Insomma: una Battipaglia non proprio inedita ma nemmeno scontata. Una ristampa di pregio, va’. Quel libro di cui già hai scorso qualche riga ma che ora ti obbligano a leggere tutto. E che devi imparare per bene: ché poi t’interrogano e, se è il caso, bocciano.
Siamo partiti con la certezza di farcela senza traumi permanenti, ma chissà. A me pare che dopo appena cinque giorni già stiamo sognando anche solo un mezz’ora, al sole, su una panchina di piazza Amendola, immobili e raschianti come quei vecchietti che quando s’era bambini parevano stancarsi finanche a respirare, ma che poi scattavano come centrometristi per scipparci il pallone e bucarcelo sotto agli occhi.

Diciamocelo: altro che applausi e inni al balcone, è tutto un fare buon viso a cattivo gioco. In realtà già abbiamo le allucinazioni. Ieri sera ho scambiato il megafono della Protezione Civile con quello del ‘patanaro’ e gli ho lanciato cinque euro dal balcone chiedendogli di lasciare la busta davanti al portone. Al telefono un mio amico giurava di essere stato insultato dalla statua del Milite Ignoto a piazza della Repubblica mentre tornava dalla farmacia: dice che stavano venendo alle mani, ma il busto di Ferdinando II ha ricordato la distanza di sicurezza di un metro e non se n’è fatto più niente.
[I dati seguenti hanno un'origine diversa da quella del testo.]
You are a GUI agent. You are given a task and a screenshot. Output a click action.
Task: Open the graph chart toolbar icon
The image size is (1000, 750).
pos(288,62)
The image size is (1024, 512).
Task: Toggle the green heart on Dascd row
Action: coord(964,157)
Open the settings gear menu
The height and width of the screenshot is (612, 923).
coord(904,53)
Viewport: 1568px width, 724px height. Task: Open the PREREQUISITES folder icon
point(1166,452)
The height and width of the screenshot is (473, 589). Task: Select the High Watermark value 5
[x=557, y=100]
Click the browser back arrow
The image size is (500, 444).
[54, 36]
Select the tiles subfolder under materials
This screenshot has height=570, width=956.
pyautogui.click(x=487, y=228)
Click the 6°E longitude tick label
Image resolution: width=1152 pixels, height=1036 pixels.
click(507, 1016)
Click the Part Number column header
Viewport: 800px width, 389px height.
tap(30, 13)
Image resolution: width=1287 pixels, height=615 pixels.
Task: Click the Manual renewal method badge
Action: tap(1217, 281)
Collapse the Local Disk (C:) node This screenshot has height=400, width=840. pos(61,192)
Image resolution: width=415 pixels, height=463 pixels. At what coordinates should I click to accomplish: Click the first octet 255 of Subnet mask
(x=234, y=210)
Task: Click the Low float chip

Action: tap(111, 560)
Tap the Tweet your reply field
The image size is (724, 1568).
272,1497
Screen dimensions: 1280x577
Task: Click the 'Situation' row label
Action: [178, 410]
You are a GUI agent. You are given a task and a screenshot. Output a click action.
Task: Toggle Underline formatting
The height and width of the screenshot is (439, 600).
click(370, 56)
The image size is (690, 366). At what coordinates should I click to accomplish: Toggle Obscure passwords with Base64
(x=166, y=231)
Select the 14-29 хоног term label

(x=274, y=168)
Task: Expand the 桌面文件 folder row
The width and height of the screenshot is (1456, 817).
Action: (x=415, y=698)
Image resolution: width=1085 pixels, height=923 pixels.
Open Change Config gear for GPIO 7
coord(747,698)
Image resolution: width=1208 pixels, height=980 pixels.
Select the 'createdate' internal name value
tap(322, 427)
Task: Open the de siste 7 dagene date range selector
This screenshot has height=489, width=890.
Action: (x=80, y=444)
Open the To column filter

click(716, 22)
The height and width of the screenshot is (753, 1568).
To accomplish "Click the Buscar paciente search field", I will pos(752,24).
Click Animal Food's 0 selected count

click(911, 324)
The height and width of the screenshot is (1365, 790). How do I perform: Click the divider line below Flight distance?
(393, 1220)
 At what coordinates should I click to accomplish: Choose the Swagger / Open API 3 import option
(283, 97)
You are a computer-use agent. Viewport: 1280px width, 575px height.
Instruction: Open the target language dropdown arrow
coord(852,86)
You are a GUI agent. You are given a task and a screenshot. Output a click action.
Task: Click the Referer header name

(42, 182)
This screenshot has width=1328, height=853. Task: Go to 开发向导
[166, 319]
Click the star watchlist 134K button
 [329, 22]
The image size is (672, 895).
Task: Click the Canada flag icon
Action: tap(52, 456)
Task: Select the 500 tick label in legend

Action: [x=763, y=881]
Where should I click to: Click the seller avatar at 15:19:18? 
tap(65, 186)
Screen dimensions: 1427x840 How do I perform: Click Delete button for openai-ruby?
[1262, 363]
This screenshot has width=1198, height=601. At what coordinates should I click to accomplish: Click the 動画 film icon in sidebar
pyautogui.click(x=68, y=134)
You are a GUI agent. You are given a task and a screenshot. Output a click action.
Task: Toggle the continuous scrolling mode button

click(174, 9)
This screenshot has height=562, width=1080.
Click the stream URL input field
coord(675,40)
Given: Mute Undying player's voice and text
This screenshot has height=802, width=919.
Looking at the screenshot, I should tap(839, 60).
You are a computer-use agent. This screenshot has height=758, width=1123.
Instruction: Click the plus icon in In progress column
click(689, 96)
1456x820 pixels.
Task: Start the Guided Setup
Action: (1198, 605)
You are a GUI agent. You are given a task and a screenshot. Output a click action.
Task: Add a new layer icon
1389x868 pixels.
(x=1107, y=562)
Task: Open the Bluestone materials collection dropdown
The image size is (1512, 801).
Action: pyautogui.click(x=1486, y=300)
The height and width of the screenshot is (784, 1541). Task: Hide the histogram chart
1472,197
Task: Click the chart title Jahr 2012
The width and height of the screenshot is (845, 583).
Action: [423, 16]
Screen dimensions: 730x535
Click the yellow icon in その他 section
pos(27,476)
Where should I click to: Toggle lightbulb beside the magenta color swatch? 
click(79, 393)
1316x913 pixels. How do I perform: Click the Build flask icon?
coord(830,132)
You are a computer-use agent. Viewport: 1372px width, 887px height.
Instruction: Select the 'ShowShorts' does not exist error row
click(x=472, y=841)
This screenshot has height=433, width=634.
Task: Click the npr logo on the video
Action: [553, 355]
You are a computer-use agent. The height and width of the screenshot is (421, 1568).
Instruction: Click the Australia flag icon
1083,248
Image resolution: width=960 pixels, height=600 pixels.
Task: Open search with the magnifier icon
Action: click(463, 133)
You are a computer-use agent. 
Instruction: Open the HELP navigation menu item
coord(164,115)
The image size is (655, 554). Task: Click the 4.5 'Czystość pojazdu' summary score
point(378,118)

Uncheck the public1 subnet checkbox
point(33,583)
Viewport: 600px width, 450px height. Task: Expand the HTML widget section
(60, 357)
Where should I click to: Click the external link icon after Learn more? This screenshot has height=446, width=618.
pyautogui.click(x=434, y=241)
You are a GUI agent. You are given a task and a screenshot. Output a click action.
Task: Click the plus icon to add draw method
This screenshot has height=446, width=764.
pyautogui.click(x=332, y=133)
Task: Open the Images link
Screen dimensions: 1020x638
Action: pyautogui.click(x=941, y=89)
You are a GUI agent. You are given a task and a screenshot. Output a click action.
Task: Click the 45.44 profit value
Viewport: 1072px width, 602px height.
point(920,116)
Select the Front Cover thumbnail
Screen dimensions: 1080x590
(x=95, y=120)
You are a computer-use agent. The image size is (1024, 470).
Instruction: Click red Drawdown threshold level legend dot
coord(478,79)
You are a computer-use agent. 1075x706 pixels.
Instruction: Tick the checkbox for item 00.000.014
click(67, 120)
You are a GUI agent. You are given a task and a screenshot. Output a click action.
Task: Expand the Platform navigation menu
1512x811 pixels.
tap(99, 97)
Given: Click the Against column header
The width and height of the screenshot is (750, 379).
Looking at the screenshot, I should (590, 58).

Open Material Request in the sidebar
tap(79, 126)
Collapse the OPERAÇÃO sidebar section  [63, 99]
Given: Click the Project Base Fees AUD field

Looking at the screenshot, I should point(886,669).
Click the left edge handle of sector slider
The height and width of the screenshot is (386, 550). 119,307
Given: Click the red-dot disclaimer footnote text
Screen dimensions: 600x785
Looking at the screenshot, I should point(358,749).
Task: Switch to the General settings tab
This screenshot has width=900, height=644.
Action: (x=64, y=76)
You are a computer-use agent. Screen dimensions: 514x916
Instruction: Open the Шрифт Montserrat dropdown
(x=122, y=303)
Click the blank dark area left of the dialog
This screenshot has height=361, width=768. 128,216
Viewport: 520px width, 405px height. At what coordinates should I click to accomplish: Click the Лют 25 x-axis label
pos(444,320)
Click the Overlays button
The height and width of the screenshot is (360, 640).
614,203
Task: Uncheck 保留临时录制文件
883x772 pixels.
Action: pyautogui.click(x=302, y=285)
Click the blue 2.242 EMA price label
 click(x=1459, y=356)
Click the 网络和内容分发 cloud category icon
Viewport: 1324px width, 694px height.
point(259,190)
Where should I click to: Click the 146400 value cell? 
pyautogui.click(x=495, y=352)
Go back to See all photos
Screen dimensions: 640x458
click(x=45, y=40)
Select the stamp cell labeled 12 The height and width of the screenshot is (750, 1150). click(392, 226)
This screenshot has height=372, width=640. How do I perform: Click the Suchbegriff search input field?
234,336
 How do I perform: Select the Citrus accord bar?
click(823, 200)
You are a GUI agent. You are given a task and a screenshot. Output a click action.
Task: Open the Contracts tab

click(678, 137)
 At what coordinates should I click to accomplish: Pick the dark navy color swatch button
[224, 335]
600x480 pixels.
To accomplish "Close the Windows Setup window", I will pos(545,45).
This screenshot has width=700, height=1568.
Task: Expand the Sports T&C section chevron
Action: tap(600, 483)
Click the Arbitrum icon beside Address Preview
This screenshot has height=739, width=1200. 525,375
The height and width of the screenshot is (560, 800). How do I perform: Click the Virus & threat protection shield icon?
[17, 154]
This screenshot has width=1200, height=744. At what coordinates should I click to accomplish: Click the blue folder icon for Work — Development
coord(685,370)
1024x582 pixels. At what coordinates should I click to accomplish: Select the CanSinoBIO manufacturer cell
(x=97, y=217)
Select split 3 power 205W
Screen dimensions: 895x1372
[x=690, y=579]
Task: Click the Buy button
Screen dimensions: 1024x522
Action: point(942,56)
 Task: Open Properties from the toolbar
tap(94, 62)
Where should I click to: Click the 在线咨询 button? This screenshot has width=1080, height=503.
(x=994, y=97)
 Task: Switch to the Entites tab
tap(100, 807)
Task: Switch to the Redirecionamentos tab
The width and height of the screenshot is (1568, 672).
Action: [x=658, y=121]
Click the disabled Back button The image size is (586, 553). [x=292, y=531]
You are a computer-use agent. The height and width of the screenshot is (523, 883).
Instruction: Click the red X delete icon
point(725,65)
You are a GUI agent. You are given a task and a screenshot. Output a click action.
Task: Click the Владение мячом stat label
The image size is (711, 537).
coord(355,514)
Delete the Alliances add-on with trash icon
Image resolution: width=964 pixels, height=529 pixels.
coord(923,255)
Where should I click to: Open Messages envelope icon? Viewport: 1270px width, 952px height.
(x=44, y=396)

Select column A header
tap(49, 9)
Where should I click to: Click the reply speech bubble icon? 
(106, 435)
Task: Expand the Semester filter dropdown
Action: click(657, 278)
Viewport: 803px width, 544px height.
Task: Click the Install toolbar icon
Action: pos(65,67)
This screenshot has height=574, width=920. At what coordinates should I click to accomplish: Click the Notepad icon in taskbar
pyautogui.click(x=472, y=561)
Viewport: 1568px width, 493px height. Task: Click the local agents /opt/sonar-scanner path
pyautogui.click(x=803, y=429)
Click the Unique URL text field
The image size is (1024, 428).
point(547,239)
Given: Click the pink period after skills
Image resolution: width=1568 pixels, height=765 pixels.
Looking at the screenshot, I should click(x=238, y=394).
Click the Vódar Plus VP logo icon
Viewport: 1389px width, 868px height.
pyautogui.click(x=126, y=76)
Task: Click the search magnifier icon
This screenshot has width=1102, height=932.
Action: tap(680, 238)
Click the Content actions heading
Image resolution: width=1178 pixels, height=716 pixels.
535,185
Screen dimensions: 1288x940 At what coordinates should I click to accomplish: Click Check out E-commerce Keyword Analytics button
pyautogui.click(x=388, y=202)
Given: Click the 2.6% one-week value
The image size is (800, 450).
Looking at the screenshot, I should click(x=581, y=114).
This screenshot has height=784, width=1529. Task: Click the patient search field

Ci si aggrappa ai ricordi, alla nostalgia. Un tizio al supermercato ha rubato una cialda di caffè e se l’è sgranocchiata seduto su una balletta d’acqua, fingendo ci fosse un barman a servirgliela. Un altro, un frequentatore incallito della movida serale, è stato beccato mentre nei dintorni di un bar chiuso leccava briciole di patatine di un aperitivo di Carnevale. Un altro ancora ha infilato museruola e pelliccetta ecologica della moglie e per mezza giornata ha scorrazzato a quattro zampe per la villa comunale fingendosi un pastore tedesco: s’è tradito quando, anziché riportare il bastoncino, per precauzione l’ha spedito per corriere.

Cinque giorni, e siamo già al punto che ci mancano i nostri usuali cercatori di spiccioli in strada, il tamarro con l’Alfa truccata scorrazzante a via Mazzini con la techno nei sub a palla, il fischio del vigile quando sei in doppia fila solo da sei ore e blocchi il traffico fino a Bellizzi ma rispondi “e che diamine, un attimo, saluto st’amico e mi sposto”. E i cinesi: ci mancano i cinesi.

È oltre un mese che hanno chiuso negozi e ristoranti, hanno ritirato i figli da scuola, sono spariti dalle strade. Mentre noi li cercavamo per accusarli e malmenarli, loro si mettevano in quarantena spontanea per rispetto della nazione che li ospitava. A noi, invece, sono serviti appena due decreti consecutivi e milioni di spot di sensibilizzazione sparati ovunque per costringerci a fare una cosa che già da settimane sarebbe dovuta scaturire dal buonsenso. Perché in fondo in fondo quelli là, gli ottimisti, i fiduciosi, comunque hanno ragione: quando ci mettiamo, noi, siamo un popolo meraviglioso.